* **TASK PROMPT**
Reproduce word for word the lines of the data below, from the line containing "The width and height of the screenshot is (800, 456)." through the line containing "This screenshot has height=538, width=1424.", including both of those lines.
↓
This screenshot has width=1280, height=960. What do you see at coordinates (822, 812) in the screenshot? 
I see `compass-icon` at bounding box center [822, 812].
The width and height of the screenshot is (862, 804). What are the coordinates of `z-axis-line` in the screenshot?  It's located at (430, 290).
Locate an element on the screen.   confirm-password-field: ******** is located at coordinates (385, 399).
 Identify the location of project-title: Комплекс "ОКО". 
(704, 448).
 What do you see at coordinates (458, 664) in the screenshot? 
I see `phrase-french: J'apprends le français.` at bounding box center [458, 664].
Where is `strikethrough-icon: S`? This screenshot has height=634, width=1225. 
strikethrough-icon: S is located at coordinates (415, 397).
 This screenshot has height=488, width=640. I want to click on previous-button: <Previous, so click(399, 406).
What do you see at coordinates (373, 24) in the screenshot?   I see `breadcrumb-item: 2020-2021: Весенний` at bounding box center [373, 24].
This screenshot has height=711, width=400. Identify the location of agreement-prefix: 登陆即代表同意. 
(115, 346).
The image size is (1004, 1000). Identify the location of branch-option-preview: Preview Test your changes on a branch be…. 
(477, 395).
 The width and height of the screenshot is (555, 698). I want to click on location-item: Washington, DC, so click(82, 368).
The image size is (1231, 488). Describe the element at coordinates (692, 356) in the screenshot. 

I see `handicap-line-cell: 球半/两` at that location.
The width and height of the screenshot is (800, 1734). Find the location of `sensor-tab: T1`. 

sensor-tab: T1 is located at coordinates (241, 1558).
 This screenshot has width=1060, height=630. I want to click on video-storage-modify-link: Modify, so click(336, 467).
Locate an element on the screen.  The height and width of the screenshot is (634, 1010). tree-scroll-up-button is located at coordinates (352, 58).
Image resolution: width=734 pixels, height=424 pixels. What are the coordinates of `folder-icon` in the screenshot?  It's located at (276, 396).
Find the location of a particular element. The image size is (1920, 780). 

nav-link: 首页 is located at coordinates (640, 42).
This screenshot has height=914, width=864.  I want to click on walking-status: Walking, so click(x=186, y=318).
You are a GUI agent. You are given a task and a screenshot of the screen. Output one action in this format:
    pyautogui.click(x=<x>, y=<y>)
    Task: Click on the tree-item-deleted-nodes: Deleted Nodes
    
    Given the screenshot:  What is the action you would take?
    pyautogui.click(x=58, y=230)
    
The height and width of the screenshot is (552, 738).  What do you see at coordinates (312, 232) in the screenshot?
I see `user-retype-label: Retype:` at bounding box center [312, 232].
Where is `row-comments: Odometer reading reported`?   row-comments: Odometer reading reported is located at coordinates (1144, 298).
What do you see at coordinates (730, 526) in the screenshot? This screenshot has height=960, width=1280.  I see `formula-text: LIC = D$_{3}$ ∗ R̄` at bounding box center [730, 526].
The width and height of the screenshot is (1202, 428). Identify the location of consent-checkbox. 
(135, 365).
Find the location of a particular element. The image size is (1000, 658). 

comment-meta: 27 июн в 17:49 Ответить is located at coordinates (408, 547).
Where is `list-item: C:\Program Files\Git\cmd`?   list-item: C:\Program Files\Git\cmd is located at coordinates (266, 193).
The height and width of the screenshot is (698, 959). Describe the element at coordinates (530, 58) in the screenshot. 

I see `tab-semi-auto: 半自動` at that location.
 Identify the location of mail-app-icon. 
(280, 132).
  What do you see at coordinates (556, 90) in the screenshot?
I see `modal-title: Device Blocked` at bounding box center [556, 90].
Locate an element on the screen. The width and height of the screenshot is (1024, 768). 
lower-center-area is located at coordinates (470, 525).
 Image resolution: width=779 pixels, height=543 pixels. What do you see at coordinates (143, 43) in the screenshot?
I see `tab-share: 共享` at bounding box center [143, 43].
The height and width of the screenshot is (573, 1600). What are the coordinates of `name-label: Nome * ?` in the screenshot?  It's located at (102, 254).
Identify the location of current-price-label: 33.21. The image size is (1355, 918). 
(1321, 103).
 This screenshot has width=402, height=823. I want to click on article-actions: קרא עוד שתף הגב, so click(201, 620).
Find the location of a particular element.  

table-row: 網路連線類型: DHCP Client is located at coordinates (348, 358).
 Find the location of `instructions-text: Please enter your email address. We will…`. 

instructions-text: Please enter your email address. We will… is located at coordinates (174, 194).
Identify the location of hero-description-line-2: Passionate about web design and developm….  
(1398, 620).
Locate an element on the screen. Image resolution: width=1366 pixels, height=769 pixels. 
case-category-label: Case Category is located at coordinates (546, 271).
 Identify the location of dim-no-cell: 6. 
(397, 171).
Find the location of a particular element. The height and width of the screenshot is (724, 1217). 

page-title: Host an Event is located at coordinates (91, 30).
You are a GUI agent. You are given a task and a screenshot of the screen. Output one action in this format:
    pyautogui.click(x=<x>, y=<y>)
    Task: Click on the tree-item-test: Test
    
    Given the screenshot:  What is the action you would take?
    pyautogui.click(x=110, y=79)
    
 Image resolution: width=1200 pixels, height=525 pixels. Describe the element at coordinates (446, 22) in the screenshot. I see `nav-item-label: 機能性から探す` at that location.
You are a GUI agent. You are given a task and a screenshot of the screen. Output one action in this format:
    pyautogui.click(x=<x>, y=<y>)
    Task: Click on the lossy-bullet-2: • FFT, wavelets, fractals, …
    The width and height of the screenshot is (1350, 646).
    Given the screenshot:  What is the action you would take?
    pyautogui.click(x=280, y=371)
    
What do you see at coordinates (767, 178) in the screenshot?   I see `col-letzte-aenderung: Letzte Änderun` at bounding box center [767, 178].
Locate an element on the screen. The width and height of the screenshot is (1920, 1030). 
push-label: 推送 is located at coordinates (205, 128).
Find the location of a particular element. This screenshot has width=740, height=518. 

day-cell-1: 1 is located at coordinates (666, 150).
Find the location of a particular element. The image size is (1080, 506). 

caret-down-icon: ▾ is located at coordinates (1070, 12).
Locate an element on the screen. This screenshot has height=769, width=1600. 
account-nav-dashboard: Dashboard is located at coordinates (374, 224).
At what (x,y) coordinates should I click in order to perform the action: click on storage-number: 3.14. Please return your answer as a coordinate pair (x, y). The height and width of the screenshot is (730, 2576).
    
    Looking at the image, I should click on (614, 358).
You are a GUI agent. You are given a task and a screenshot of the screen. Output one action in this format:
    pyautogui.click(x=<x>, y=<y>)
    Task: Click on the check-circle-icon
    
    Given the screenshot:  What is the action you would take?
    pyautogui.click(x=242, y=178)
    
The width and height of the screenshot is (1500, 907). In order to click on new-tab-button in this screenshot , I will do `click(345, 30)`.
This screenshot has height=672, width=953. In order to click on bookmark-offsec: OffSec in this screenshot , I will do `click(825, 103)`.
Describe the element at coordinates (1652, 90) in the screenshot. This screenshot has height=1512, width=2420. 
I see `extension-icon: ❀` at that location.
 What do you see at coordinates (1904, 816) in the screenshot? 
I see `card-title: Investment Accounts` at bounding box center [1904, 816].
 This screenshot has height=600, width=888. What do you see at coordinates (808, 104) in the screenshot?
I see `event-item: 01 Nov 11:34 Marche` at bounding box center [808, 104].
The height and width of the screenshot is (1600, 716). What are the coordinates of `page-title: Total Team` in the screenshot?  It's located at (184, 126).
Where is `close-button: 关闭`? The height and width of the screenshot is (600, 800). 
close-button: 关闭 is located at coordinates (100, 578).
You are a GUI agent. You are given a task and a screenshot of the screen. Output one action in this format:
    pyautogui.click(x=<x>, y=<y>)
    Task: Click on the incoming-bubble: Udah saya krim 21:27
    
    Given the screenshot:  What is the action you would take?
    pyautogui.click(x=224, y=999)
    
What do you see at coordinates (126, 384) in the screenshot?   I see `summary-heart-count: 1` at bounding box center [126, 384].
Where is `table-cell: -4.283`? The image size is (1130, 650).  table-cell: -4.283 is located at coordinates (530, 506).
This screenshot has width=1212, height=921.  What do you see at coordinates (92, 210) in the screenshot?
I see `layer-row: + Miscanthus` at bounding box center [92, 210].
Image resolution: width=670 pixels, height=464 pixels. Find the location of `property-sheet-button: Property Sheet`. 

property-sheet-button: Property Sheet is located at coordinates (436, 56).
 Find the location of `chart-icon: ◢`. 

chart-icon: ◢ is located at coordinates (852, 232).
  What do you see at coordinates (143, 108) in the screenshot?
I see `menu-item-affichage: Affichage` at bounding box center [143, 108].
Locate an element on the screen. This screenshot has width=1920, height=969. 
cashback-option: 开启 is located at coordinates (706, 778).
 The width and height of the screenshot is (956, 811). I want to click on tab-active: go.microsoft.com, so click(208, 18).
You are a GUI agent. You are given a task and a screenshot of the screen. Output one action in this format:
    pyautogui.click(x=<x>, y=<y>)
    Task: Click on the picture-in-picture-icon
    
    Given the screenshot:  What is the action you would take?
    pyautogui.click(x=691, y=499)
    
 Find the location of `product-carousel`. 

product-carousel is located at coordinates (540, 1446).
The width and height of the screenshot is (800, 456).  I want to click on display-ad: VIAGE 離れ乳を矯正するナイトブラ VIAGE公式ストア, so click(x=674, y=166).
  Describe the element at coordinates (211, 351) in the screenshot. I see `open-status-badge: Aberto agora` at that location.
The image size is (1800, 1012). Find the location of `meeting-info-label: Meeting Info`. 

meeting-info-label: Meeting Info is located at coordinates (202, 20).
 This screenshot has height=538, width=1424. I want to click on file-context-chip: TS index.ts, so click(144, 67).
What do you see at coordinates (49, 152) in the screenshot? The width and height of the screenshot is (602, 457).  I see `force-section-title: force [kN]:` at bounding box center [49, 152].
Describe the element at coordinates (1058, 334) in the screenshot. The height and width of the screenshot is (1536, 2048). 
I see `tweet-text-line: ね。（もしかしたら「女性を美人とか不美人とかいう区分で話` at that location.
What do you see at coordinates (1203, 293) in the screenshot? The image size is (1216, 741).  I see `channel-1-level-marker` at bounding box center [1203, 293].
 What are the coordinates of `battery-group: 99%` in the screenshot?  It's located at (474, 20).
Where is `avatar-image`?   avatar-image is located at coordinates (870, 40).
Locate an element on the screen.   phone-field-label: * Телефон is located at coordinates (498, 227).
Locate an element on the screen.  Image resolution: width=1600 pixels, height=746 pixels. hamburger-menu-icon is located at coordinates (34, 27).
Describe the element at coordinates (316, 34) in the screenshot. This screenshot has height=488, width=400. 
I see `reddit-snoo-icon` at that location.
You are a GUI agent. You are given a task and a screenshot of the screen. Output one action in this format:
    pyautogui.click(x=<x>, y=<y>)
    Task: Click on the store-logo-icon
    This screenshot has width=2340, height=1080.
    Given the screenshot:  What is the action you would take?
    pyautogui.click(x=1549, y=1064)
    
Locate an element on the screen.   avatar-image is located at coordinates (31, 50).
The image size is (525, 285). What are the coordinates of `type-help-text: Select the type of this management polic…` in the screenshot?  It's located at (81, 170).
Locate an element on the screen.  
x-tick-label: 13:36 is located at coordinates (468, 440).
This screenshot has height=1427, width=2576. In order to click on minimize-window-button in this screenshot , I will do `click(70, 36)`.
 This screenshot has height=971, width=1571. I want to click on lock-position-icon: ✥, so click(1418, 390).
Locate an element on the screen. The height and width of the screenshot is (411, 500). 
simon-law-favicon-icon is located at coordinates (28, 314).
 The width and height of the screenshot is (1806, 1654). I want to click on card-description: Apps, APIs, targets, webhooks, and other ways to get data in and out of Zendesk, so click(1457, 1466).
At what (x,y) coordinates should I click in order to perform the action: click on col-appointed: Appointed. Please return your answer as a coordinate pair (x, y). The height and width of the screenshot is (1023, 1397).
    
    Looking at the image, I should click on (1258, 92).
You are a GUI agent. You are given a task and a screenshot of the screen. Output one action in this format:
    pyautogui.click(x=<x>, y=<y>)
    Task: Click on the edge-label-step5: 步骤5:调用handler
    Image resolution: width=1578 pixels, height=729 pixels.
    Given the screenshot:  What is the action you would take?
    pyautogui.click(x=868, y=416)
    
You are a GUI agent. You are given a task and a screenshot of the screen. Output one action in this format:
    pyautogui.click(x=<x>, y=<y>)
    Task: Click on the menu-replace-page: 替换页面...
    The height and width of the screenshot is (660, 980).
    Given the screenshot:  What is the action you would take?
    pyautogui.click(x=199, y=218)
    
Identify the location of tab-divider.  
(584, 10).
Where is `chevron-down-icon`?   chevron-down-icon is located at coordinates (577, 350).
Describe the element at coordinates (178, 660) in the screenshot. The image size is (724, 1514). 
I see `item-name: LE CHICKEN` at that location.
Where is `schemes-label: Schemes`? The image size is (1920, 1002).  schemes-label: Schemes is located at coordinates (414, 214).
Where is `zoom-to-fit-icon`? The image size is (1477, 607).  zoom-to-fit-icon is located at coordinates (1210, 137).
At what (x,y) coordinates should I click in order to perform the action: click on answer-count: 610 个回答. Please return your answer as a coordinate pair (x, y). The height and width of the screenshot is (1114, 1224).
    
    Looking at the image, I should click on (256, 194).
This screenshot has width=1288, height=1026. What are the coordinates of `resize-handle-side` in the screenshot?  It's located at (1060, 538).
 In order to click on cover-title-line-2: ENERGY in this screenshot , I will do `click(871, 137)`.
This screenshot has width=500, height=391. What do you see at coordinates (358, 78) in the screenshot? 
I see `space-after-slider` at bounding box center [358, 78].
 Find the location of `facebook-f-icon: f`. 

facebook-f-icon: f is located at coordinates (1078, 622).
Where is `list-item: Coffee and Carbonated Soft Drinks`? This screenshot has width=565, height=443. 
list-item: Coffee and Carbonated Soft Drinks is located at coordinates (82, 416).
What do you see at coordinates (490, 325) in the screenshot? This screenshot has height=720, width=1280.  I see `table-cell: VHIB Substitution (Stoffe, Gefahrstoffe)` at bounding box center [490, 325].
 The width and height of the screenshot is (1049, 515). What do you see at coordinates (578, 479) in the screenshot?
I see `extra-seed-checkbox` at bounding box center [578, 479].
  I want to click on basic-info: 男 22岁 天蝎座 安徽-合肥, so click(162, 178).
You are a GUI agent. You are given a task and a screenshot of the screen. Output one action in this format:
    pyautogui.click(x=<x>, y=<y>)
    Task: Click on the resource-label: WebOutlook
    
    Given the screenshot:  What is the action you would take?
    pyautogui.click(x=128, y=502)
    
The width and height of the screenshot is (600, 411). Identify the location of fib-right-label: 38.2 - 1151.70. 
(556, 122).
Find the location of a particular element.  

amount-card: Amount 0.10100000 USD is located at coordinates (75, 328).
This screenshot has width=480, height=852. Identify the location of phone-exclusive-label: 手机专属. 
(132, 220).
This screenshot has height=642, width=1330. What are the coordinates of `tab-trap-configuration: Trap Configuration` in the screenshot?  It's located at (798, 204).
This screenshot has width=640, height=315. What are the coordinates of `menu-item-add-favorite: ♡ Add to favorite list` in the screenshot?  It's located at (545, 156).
↑
* **WRITTEN SOLUTION**
The width and height of the screenshot is (800, 456).  I want to click on display-ad: VIAGE 離れ乳を矯正するナイトブラ VIAGE公式ストア, so click(x=674, y=166).
  Describe the element at coordinates (211, 351) in the screenshot. I see `open-status-badge: Aberto agora` at that location.
The image size is (1800, 1012). Find the location of `meeting-info-label: Meeting Info`. 

meeting-info-label: Meeting Info is located at coordinates (202, 20).
 This screenshot has height=538, width=1424. I want to click on file-context-chip: TS index.ts, so click(144, 67).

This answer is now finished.